Patience is probably the best choice. That is by no means the easy choice though because it doesn't really address any frustration you have. I'd guess that a "pause" or "stepping away" is preferable to continuing to play but behind your back or being excluded intentionally.
I would agree with you regarding the cumulative effect of her getting in better shape and how that affects her overall confidence and self image. You'd think one day she'd look at herself in the mirror and say, "Lookin' good girl!" That should remind her of her playing days and possible desires to go again. Then again, it may not be anything other than just a healthy focus.
It makes me think. If she's confident about herself being attractive, then maybe her choice to slow things to a crawl is more about the lifestyle and whether she really wants it.
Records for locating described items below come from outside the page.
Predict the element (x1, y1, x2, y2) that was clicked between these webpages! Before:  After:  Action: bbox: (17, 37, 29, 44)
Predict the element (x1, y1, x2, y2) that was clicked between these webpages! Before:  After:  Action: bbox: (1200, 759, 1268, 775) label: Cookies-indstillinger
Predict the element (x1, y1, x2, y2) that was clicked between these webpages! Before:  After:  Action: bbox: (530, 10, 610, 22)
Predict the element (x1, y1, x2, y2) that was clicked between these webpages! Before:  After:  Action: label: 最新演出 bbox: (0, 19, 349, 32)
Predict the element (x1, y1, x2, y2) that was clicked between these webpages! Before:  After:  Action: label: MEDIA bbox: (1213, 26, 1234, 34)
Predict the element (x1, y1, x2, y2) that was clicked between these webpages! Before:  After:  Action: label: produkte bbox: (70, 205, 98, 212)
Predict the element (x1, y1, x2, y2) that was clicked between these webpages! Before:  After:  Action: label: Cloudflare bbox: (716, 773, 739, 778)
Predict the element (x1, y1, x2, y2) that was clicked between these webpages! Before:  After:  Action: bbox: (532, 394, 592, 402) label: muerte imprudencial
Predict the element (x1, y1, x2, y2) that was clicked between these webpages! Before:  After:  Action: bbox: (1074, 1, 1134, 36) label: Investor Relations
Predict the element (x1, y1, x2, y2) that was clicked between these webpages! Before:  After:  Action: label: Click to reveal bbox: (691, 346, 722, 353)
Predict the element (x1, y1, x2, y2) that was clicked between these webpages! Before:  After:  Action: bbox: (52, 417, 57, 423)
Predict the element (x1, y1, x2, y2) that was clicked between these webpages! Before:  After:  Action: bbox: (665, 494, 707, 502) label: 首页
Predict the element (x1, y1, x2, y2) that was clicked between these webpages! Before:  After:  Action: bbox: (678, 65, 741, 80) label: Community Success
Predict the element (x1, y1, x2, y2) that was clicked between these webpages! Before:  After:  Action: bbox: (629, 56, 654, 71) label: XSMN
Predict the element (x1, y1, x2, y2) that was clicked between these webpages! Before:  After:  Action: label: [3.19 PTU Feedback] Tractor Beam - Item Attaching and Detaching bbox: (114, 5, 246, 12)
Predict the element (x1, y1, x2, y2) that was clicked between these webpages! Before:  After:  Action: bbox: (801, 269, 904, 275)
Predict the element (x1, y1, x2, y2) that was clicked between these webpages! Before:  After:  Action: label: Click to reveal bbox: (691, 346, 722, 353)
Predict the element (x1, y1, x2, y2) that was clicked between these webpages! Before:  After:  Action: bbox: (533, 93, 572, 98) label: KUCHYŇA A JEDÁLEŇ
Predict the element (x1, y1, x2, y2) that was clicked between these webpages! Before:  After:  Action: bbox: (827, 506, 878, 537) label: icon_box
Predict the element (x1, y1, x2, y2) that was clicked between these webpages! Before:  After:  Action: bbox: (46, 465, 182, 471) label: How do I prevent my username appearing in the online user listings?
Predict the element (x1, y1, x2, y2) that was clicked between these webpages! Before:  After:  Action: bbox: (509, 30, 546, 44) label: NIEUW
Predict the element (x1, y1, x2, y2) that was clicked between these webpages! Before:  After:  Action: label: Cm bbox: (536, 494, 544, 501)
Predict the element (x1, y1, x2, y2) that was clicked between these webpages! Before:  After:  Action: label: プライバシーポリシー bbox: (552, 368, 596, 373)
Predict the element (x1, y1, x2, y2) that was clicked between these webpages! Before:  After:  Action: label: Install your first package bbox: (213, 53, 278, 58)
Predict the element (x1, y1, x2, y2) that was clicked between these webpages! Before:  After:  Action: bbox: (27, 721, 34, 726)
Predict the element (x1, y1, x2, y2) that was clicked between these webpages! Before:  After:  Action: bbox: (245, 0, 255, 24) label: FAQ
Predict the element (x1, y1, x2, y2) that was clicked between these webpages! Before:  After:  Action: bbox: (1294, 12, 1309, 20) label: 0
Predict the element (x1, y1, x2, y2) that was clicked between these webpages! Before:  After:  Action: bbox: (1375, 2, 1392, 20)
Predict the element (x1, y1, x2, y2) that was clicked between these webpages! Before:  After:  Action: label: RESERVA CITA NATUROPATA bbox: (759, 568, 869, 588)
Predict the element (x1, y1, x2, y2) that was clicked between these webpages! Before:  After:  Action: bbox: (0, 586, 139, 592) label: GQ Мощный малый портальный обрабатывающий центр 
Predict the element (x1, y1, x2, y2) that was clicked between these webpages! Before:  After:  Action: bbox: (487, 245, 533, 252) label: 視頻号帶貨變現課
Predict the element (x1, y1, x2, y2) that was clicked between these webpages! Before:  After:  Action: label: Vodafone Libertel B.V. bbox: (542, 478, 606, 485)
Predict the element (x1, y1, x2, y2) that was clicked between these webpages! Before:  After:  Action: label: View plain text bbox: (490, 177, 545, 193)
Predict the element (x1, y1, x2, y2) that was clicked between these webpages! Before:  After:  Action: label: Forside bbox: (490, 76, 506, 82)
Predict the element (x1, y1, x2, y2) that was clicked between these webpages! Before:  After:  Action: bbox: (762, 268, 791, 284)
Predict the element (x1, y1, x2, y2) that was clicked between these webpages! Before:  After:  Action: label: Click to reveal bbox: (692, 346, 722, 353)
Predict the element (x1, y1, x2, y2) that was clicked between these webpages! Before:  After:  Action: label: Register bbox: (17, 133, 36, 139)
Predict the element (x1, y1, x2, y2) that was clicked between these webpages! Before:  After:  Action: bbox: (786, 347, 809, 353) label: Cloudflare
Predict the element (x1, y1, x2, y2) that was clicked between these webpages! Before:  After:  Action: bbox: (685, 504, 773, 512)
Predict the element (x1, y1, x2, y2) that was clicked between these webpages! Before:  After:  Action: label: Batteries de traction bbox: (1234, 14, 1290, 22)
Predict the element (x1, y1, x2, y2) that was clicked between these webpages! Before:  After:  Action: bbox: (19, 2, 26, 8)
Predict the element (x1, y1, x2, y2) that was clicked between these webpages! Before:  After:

There's a chance that she may see it as a predictable dead end. She may even not like the way she sees herself and upset with herself that she became comfortable with it. Or, I could be way the fuck off, just thinking of the possibilities.
One thing is absolutely certain, she knows what you like and she knows she's not doing that so much. She knows your kink and what gets you going. She has to know that she's not doing that. It has to be something that she thinks about. Has she initiated any conversation on the topic? If it was me I'd wait until she did and not bring it up. She may be anticipating that.
I guess a big question is if she calls it good and wants to put in the past, would you be cool with that? In a lot of ways you've had more fun and experience than most already. If by chance there are still things that you yourself want to experience, is there any way you could tell her without it coming across as a complaint or dissatisfaction?
I can see how "landing the plane" (ie ending the lifestyle) can be tricky. In an ideal world you are both ready to quit at the same time. Otherwise, there has to be some tension from one wanting to quit and the other not.